**WHAT THE TASK REQUIRES**
Exactly as they appear, copy the lines from the one holding "Instruction: Open the Adult age dropdown" through the end of the records, leaving pictures out.

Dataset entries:
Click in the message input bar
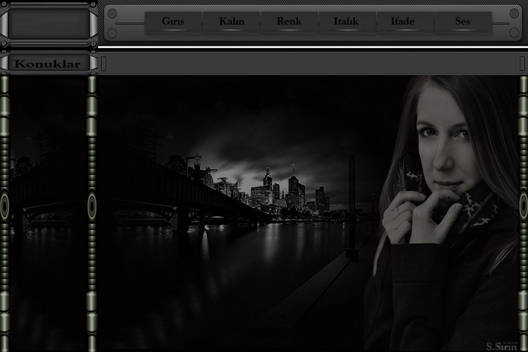This screenshot has width=528, height=352. (311, 64)
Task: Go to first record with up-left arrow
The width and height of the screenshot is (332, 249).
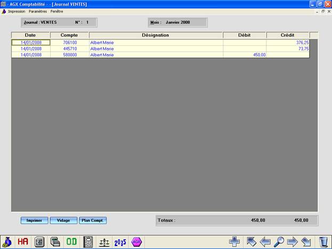Action: tap(252, 242)
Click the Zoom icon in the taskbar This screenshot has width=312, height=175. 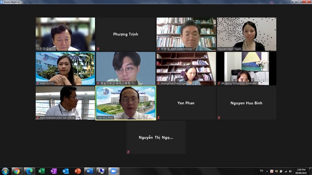[113, 171]
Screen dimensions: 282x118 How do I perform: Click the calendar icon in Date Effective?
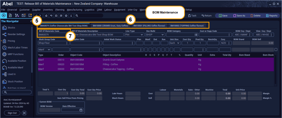pyautogui.click(x=81, y=110)
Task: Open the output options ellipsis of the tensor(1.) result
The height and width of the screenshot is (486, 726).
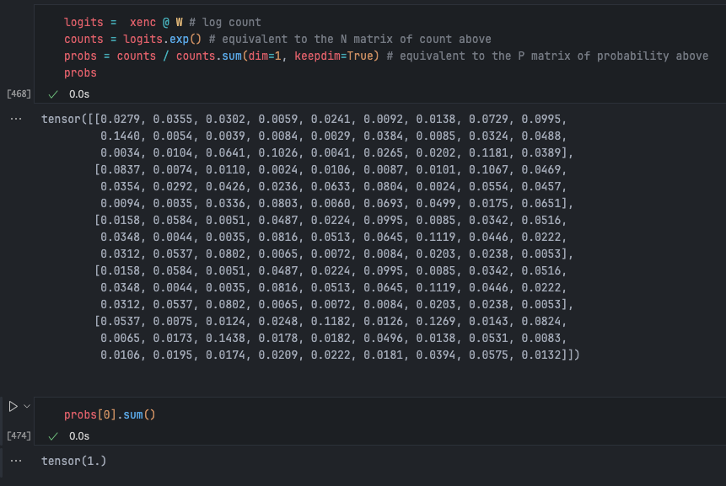Action: (15, 460)
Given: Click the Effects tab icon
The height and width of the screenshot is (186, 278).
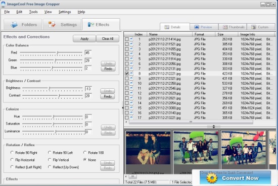Looking at the screenshot, I should click(x=91, y=25).
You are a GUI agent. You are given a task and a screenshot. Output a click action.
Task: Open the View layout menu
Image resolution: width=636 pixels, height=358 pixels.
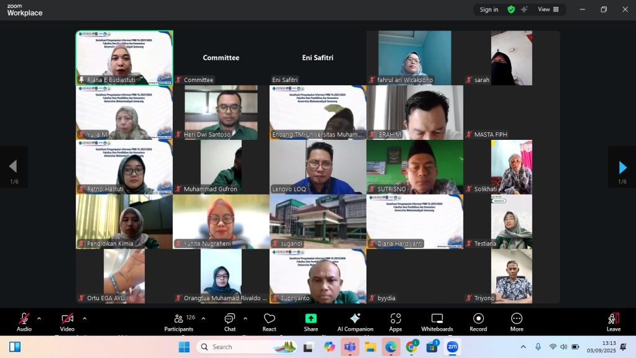pos(548,9)
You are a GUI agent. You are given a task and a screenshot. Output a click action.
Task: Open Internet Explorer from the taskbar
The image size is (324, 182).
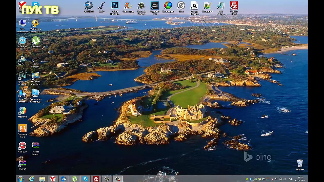click(x=31, y=179)
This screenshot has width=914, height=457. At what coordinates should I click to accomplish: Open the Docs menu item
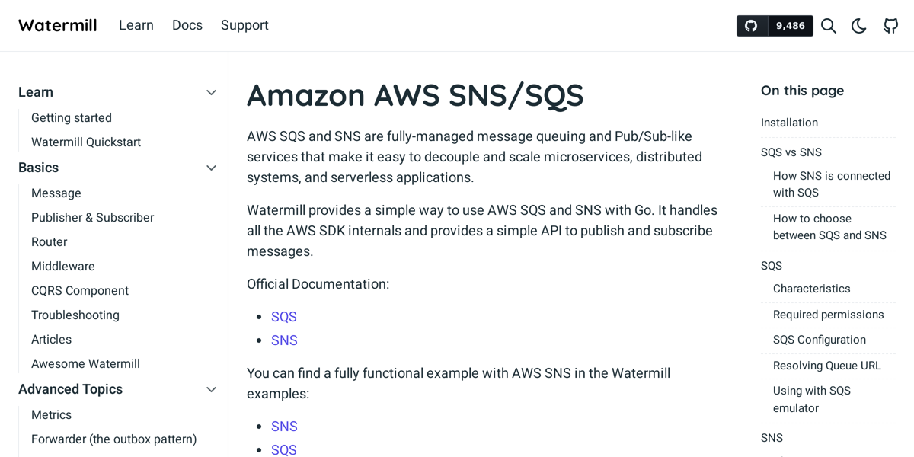click(x=187, y=25)
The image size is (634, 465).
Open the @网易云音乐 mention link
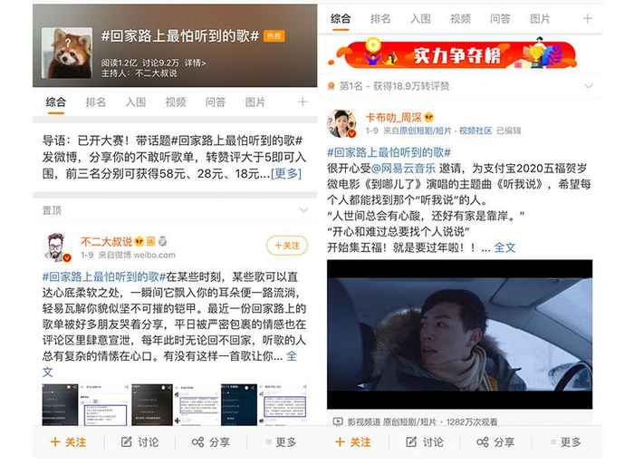click(x=403, y=168)
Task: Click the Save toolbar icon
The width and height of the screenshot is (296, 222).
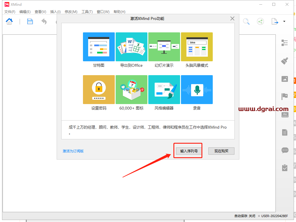Action: point(30,21)
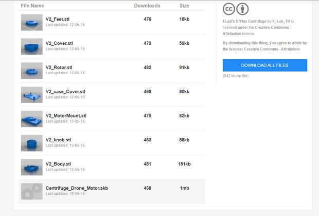
Task: Open the V2_knob.stl thumbnail preview
Action: pos(31,143)
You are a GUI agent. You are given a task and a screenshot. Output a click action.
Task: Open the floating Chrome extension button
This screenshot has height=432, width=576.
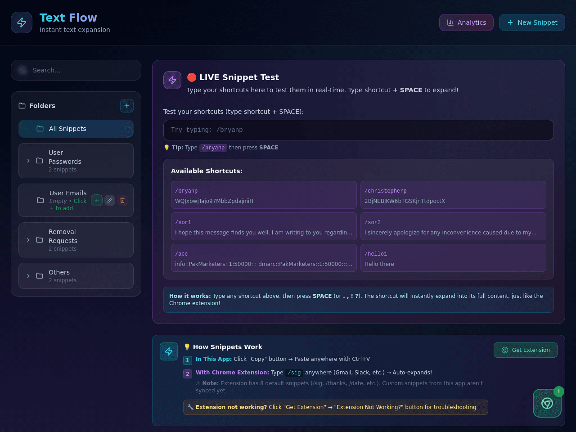(x=547, y=403)
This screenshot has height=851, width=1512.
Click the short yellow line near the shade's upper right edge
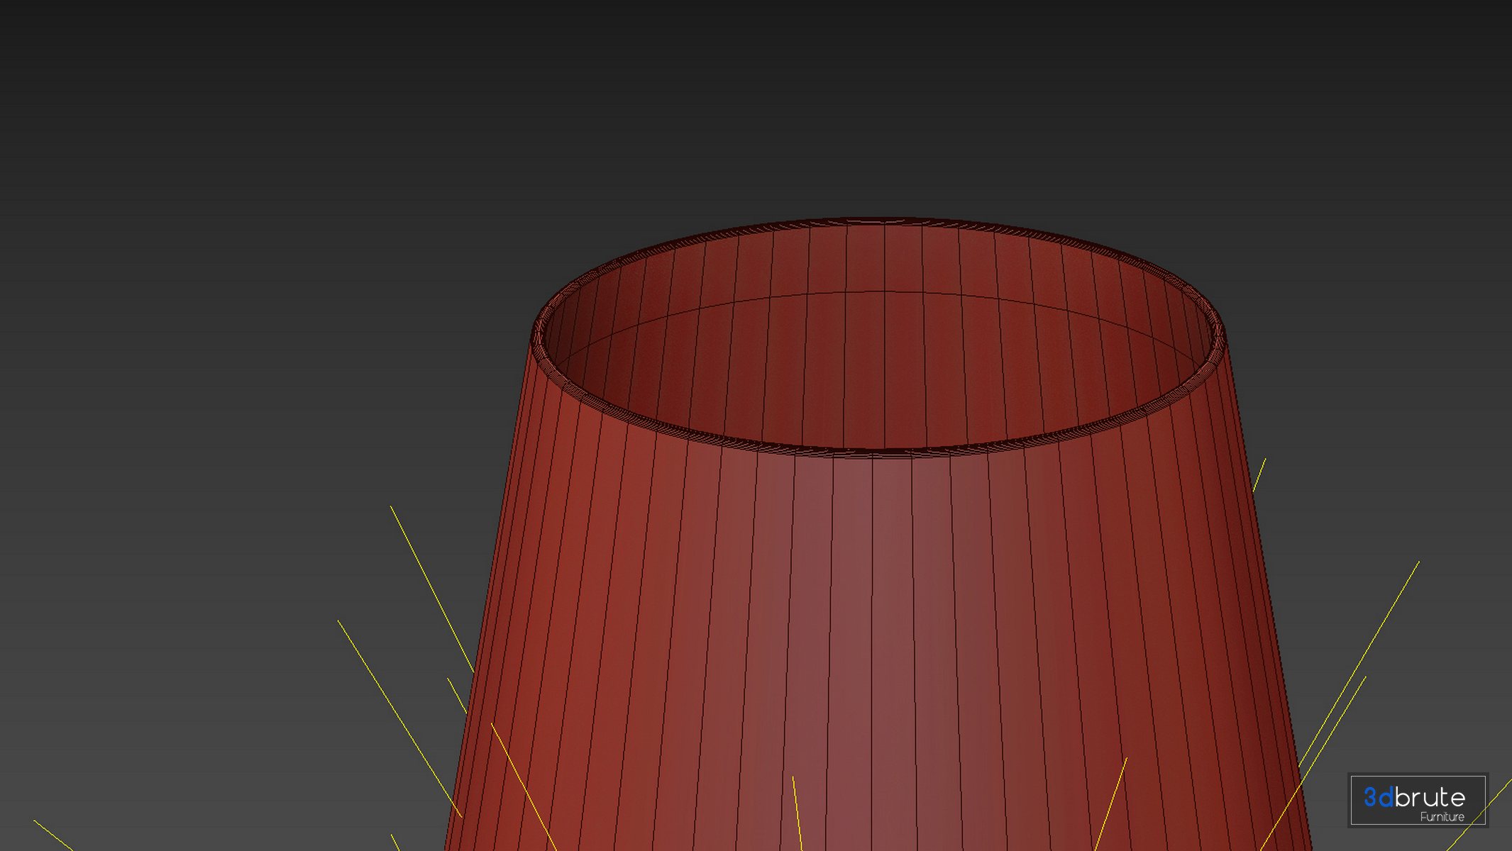coord(1259,474)
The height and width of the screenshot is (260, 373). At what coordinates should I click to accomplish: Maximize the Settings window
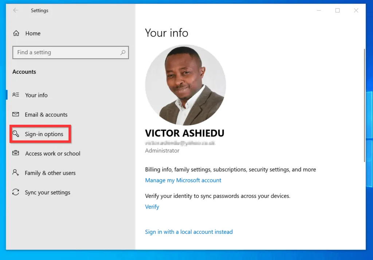click(337, 11)
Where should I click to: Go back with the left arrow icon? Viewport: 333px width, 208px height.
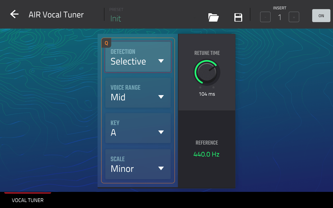[x=14, y=14]
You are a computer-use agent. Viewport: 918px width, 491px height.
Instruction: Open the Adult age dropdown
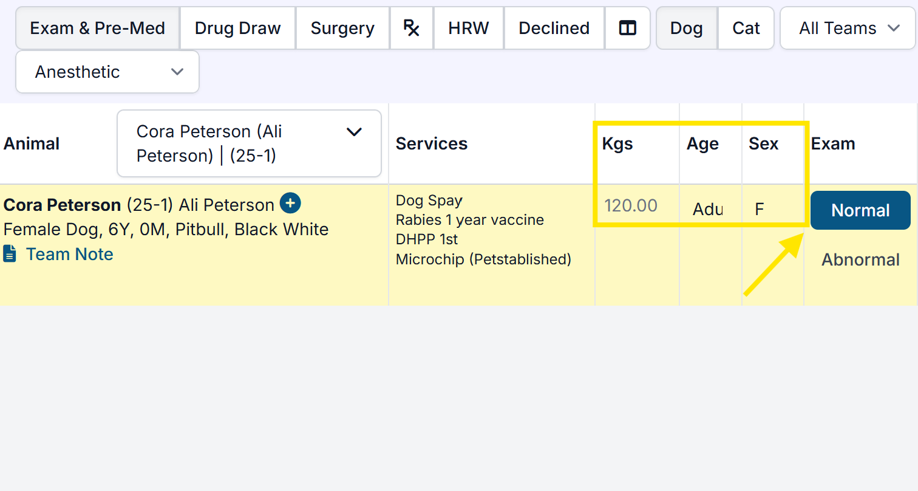pos(709,210)
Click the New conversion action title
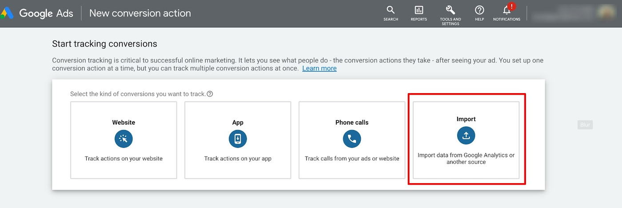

**RESULT**
Instruction: Open the Adult age dropdown
pos(709,210)
Click the New conversion action title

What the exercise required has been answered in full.